··· Text excerpt

We have studied the impact of some clinical variables of our diabetic patients on the serum VEGF. We found significant positive correlations between serum VEGF and SBP and DBP, age of the patients, BMI, and duration of diabetes in our studied cases (Tables 3 and 4). These results may be due to the fact that complications of diabetes whether micro- or macrovascular are more prevalent in hypertensive obese patients with a long history of poor diabetic control.

Our findings were in agreement with Valabhji et al33 who observed that plasma VEGF concentrations were significantly correlated with blood pressure.

Murata et al47 also observed a significant positive correlation between serum VEGF and the duration of diabetes in their studied cases of proliferative diabetic retinopathy.

We observed a significant positive correlation between serum VEGF and the metabolic control referred to by fasting and postprandial blood glucose and HbA1c (Table 3). Again this may be related to the higher prevalence of diabetic micro- and macrovascular complications in poorly controlled diabetic patients. Our results were in agreement with the observations of Valabhji et al33 who reported that there was a significant correlation between serum VEGF and glycaemic control detected by HbA1c. Chiarelli et al48 found that glycaemic control influences VEGF serum levels and that serum VEGF significantly correlated with HbA1c-patients with HbA1c levels >10% had significantly higher VEGF concentrations when compared with matched patients whose HbA1c levels were <10%.

A group of our diabetic patients with poor control (with HbA1c >10%) were followed up for 4 months, during which proper control was performed (aiming to reduce HbA1c to normal values). They showed a high significant reduction in serum VEGF concentrations compared with their levels before proper control (Table 6). These findings were in agreement with Valabhji et al33 who observed that serum VEGF reduced significantly with improved control for 2 years of prospective follow-up of a group of diabetic patients. Chiarelli et al48 also found a significant reduction in serum VEGF in poorly controlled diabetic patients with HbA1c >10% when their HbA1c were corrected below 7% through 2 years follow-up. The effects of proper glycaemic control may remove the stimulating effect of hyperglycaemia on VEGF secretion and may help to ameliorate or slowdown the progress of micro- and macrovascular complications with their resulting ischaemia, which is the strongest triggering factor for VEGF secretion.

······

Activity
Can you write the next part of the discussion of serum VEGF in diabetic patients, picking up after its final sentence? The rows that come next are taken from a different source.

··· Data shown

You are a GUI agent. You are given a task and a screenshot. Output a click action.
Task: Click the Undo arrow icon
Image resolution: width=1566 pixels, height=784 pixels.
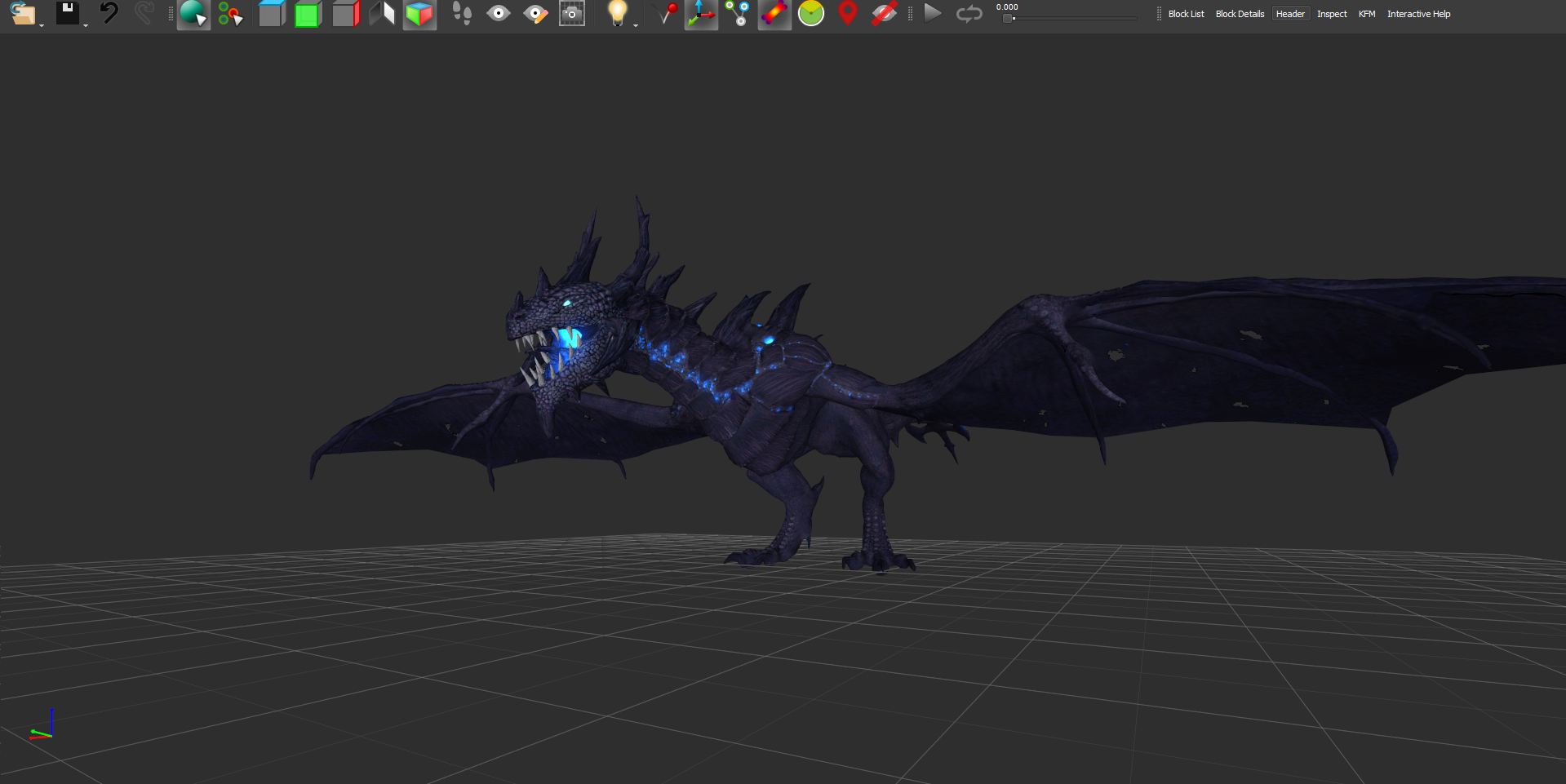click(x=108, y=13)
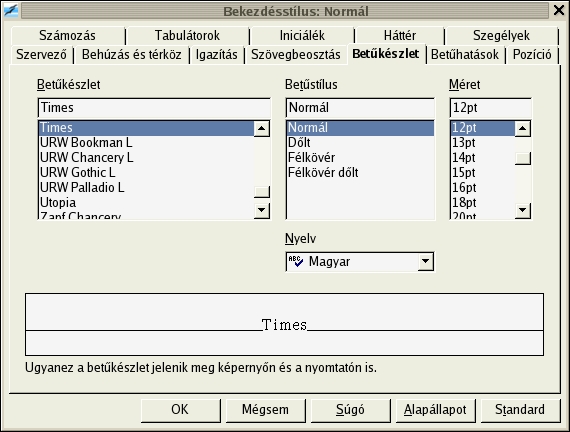This screenshot has height=432, width=570.
Task: Click the OK button
Action: [180, 410]
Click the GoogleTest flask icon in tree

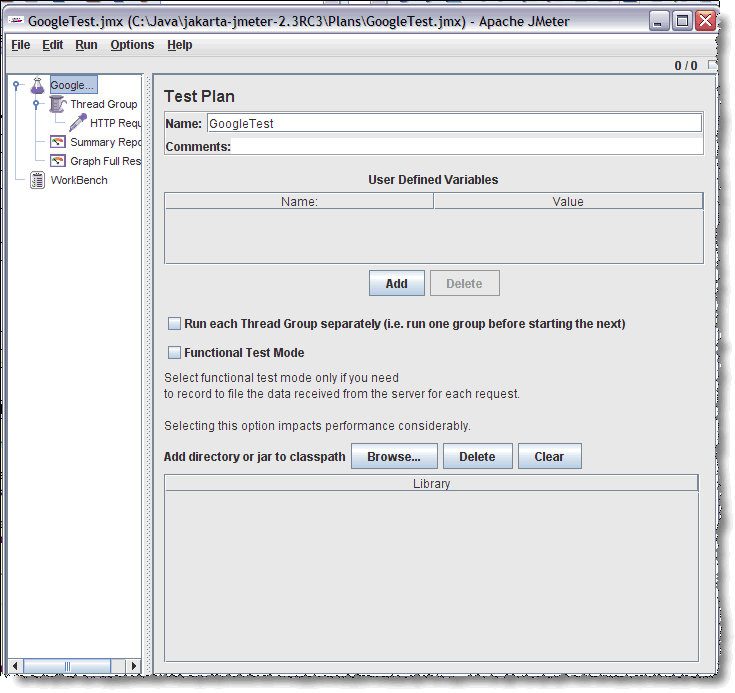coord(38,86)
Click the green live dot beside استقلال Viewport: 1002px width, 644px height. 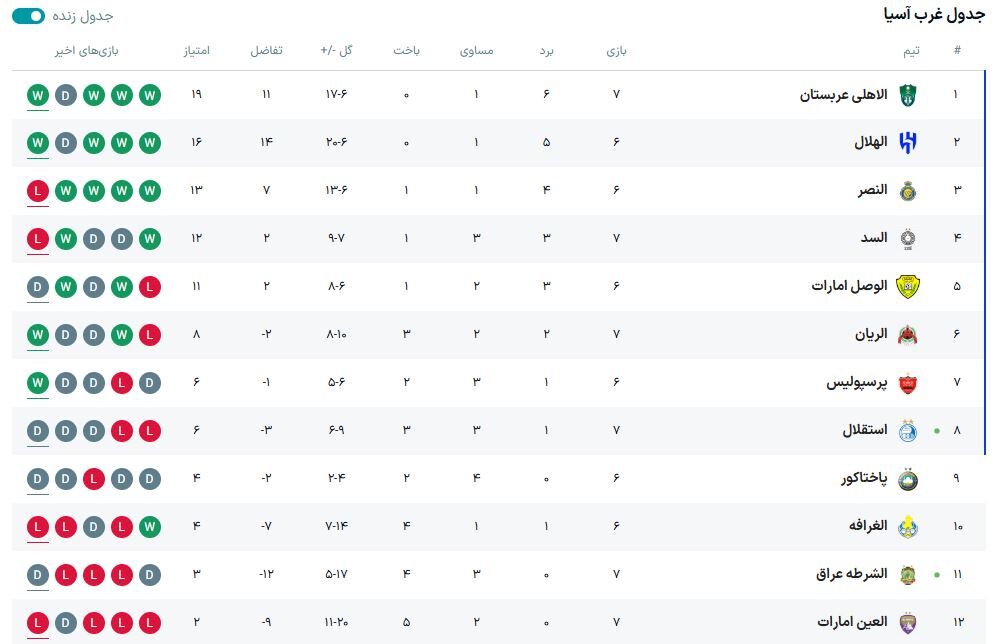click(x=937, y=431)
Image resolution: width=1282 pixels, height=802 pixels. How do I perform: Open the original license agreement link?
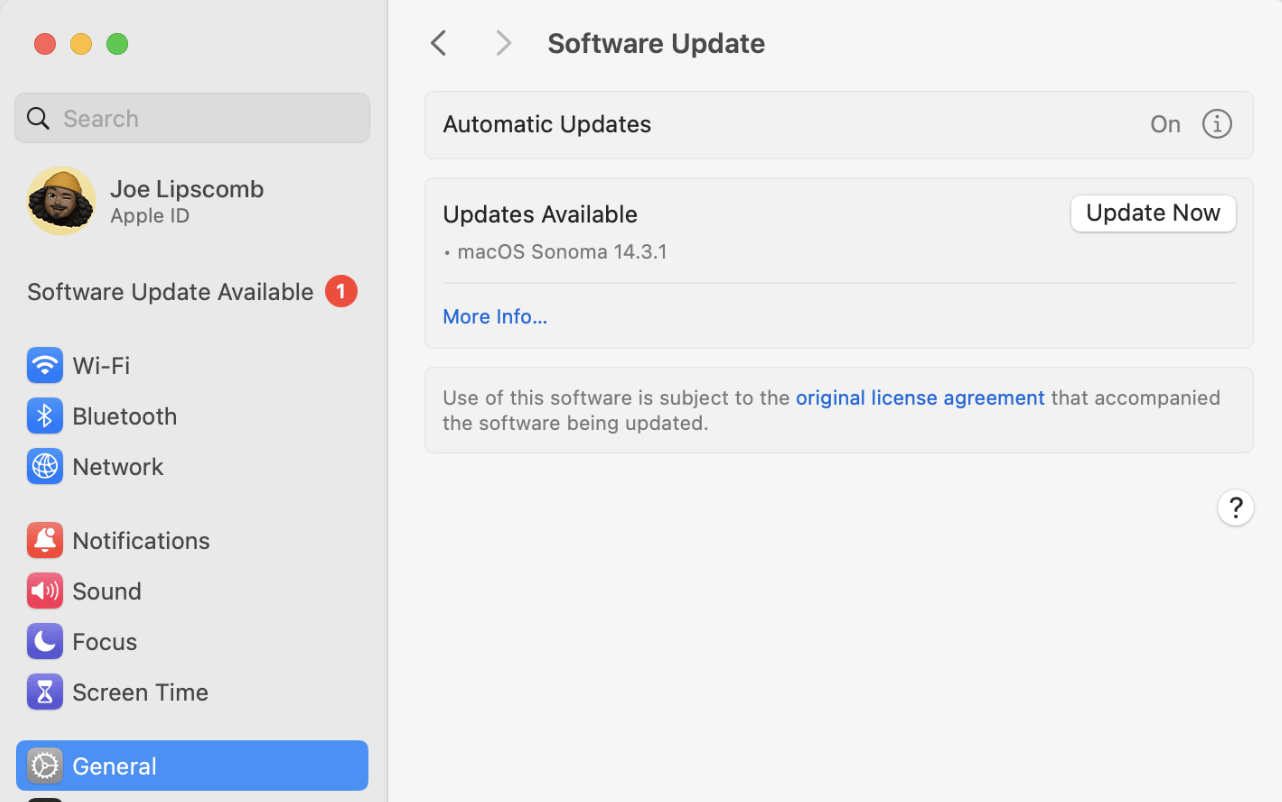[919, 398]
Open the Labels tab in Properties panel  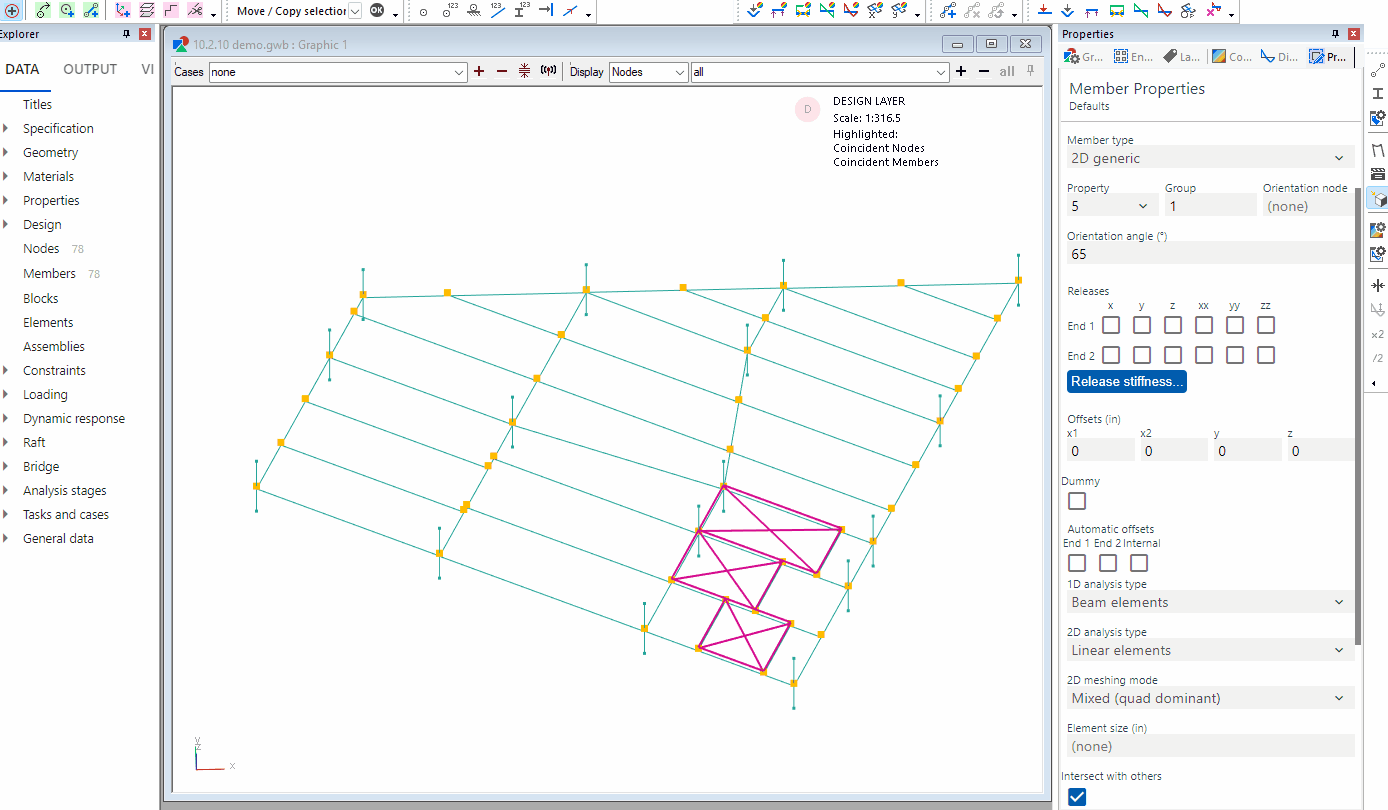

······

Answer to the problem
Another group of our patients with proliferative diabetic retinopathy performed PRP and a prospective 4 months follow-up was done to study the effect of proper management of PDR by PRP on the serum VEGF. They showed a highly significant reduction in the serum VEGF compared with their values before PRP performance (Table 7). These observations agreed with the findings of Lip et al,49 Shinoda et al,50 and Endo et al,51 who detected a significant reduction in serum VEGF in a studied group of patients with PDR when performed effective PRP in 4 months follow-up.

These results may be explained by the beneficial effects of PRP on vision improvement, which remove the threat of impaired vision from the patients. In addition, PRP may cause ablation of many retinal cells capable of secreting VEGF such as retinal pigment epithelial ceils, pericytes, endothelial cells, Muller cells, and astrocytes.37, 51

Conclusion

The serum VEGF is significantly increased in diabetic patients especially with micro- and macrovascular complications and this elevation of VEGF was reduced in uncontrolled diabetic patients with proper glycaemic control, and in patients with PDR with proper PRP, indicating that VEGF is an angiogenic factor that reflects the degree of neovascularization in diabetic complications.

The content has not been published or submitted for publication elsewhere. The protocol for the research project has been approved by a suitably constituted ethics committee of the institution within which the study was undertaken and it conforms to the provisions of the Declaration of Helsinki in 1995 (as revised in Tokyo 2004).

The subject gave informed consent and the patient anonymity preserved.